AJP - Heart and Circulatory Physiology, Vol 253, Issue 5 1167-H1176, Copyright © 1987 by American Physiological Society
Neural, hemodynamic, and renal responses to stimulation of intestinal receptors
L. C. Weaver, S. Genovesi, A. Stella and A. Zanchetti
Department of Physiology, Michigan State University East Lansing 48824-1101.

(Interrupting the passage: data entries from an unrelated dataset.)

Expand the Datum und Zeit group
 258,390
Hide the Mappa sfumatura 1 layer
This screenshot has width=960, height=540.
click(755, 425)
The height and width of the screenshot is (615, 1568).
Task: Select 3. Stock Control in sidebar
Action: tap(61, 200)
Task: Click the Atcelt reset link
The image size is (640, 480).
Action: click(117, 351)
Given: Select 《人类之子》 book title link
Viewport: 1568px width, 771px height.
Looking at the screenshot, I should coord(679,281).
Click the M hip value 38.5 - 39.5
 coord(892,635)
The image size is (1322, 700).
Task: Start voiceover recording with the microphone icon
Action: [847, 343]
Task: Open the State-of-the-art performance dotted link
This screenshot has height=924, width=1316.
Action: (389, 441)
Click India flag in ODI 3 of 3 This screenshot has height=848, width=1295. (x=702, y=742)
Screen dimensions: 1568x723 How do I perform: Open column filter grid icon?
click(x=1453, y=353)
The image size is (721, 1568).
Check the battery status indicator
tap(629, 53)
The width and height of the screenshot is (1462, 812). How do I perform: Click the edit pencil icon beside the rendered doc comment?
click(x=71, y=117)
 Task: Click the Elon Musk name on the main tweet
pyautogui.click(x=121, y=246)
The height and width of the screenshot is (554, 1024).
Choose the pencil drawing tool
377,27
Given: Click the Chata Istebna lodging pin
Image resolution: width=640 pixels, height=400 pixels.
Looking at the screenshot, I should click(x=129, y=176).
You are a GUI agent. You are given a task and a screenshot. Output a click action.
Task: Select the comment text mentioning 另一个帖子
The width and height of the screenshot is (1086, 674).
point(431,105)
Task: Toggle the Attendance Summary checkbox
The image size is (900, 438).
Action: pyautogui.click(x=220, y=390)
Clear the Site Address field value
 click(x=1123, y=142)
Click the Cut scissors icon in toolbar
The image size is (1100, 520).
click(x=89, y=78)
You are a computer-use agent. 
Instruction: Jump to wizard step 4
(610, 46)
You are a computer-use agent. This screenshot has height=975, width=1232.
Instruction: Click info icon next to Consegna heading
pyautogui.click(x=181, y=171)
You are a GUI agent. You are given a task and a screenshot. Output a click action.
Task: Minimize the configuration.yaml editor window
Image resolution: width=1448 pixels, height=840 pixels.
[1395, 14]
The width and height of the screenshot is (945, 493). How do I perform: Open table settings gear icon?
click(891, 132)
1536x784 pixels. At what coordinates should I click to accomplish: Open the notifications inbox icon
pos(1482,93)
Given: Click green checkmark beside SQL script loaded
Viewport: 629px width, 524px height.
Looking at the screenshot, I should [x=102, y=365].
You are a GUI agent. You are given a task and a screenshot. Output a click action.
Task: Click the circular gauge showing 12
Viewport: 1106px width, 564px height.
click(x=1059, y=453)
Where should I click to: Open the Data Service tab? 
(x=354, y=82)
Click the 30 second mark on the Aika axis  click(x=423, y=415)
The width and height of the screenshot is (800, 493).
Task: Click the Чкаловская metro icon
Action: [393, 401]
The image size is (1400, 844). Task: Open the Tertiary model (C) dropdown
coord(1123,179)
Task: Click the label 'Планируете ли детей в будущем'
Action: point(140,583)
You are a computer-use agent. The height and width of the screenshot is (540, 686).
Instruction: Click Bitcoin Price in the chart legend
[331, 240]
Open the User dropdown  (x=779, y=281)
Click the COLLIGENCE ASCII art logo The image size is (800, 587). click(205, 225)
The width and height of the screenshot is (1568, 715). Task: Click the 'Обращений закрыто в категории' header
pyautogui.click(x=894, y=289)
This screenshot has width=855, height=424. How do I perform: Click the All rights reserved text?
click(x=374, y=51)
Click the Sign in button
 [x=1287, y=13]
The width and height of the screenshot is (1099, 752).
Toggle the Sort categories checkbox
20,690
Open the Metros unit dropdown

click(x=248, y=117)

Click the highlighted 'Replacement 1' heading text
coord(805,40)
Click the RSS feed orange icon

Stimulation of visceral receptors with bradykinin has been shown to cause
reflex increases in sympathetic nerve activity and systemic arterial
pressure. In this investigation, serosal receptors of the intestine were
stimulated by bradykinin in anesthetized cats to 1) compare mesenteric and
renal sympathetic responses, 2) compare hemodynamic responses in mesenteric
and renal beds, and 3) determine changes in renal function. This
stimulation in intact animals caused pressor responses, significantly
greater excitation of mesenteric than renal nerves, significantly greater
mesenteric than renal vasoconstriction, diuresis, natriuresis, and, in
denervated kidneys, increases in fractional sodium excretion. In
vagotomized, sinoaortic-denervated cats, stimulation of intestinal
receptors caused excitation of mesenteric nerve activity greater than renal
for only 30 s. This sympathetic reflex response led to pressor responses,
equal mesenteric and renal vasoconstriction, diuresis, natriuresis, and
increased fractional excretion of sodium only in denervated kidneys. When
abdominal perfusion pressure was held constant with an aortic snare in
these same animals, the sympathetic reflexes initially caused greater
mesenteric than renal vasoconstriction and antidiuresis and antinatriuresis
only in innervated kidneys. These findings demonstrate that the intensity
of hemodynamic and renal responses to stimulation of visceral receptors
correlates well with the magnitude of sympathetic nerve responses.